San Donnino, una notte di veglia e preghiera “assieme” a Papa Francesco

28 Marzo 2014

Veglia in San Donnino (1)-800

Una veglia di preghiera ininterrotta, dalla sera all’alba, aperta dal vescovo. Una notte dedicata alla celebrazione della riconciliazione e all’adorazione dell’eucarestia in comunione con centinaia di diocesi del mondo.
L’ha organizzata per questa notte  la curia di Piacenza, accogliendo l’invito di papa Francesco che aprirà personalmente nella diocesi di Roma questa singolare iniziativa presiedendo, proprio oggi pomeriggio, una liturgia penitenziale in San Pietro.
In città, invece, la veglia si terrà nella chiesa di San Donnino, in largo Battisti. L’iniziativa, alla vigilia della quarta domenica di Quaresima nella quale il Vangelo propone il tema della misericordia, è stata ribattezzata “L’accolse con sé, una notte per lasciarsi riconciliare con Dio”.
Si comincerà questa sera alle 21 con la celebrazione penitenziale presieduta dal vescovo della diocesi Piacenza-Bobbio, monsignor Gianni Ambrosio. Verrà quindi esposto il Santissimo Sacramento per l’adorazione, fino alle 5 di domattina, quando si concluderà con la recita dell’Ufficio delle letture e la benedizione eucaristica.
Per tutta notte verrà garantita la presenza continua di sacerdoti per le confessioni. Diversi sacerdoti della città hanno già dato la loro disponibilità. Durante la veglia momenti di silenzio si alterneranno a momenti di musica e di preghiera che ritmeranno il tempo dell’adorazione. Ad ogni ora verrà proposta una preghiera comune, con un canto e la recita di un salmo.

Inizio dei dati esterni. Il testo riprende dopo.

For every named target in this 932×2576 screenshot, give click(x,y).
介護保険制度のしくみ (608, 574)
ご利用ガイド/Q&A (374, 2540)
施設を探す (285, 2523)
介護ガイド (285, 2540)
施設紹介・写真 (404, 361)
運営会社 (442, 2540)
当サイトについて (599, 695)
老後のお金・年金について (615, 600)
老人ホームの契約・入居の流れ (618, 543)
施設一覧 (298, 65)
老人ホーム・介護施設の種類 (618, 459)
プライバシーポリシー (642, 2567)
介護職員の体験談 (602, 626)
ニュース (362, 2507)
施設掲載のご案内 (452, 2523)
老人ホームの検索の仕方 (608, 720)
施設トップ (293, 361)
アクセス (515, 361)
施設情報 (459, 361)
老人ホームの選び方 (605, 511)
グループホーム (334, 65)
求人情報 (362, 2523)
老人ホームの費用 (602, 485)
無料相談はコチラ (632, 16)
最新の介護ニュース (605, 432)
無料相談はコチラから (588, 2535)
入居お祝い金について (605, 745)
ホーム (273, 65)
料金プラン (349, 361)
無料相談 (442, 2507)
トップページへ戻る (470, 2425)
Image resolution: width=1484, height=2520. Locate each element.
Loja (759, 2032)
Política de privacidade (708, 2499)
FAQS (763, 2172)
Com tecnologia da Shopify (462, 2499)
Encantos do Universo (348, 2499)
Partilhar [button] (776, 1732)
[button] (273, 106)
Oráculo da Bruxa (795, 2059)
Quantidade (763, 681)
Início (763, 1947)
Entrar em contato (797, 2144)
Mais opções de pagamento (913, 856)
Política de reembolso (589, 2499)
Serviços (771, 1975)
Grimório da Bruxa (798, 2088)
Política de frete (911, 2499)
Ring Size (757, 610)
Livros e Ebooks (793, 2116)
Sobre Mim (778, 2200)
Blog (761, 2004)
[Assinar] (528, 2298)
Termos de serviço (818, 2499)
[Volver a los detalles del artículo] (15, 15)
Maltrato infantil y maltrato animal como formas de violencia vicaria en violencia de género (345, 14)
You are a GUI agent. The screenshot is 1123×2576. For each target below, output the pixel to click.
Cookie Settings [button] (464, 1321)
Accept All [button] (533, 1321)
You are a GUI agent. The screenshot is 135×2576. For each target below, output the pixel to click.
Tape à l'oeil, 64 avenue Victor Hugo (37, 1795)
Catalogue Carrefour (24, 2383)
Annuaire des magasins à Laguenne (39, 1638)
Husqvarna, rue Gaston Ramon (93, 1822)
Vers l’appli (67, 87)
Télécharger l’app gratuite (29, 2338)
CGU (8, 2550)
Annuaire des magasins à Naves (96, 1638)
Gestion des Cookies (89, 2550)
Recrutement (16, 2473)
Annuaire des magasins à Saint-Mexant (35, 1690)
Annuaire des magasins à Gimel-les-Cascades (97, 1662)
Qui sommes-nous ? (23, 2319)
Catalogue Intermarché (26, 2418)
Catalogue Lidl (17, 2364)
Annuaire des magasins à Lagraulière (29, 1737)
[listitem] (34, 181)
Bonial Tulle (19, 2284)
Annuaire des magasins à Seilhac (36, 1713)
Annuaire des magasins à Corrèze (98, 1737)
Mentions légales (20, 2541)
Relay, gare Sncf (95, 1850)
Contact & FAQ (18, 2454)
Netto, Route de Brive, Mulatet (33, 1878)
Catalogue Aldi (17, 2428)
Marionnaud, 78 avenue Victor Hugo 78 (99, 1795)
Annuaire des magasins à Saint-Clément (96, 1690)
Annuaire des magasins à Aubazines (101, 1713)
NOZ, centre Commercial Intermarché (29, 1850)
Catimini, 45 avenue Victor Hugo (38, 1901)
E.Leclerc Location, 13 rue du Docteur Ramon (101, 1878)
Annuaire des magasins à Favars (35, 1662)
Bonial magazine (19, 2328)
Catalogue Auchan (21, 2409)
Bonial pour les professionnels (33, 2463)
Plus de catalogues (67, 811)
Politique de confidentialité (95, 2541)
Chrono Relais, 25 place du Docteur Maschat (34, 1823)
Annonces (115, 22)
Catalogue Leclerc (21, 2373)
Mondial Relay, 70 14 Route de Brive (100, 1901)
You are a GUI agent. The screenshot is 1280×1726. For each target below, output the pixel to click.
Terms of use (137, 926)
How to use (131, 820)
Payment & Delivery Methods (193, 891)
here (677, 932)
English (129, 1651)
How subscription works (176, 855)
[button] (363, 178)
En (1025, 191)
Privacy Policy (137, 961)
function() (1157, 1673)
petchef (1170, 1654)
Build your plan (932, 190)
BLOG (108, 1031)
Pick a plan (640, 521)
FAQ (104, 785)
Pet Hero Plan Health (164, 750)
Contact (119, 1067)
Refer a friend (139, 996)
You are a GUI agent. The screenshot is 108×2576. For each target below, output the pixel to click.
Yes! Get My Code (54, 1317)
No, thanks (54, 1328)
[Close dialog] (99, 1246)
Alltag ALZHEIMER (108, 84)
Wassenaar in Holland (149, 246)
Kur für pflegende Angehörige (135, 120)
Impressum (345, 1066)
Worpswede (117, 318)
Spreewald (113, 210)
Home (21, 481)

“Ciascuno è invitato a sostare nella notte in preghiera, anche per un tempo limitato, e, se desidera, accostarsi al sacramento del perdono: la chiesa è aperta per accogliere tutti quanti lo desiderano” è l’appello lanciato dall’ufficio pastorale, che invita i gruppi che si rendono disponibili a garantire un turno di adorazione a segnalarlo presso la segreteria dell’ufficio pastorale.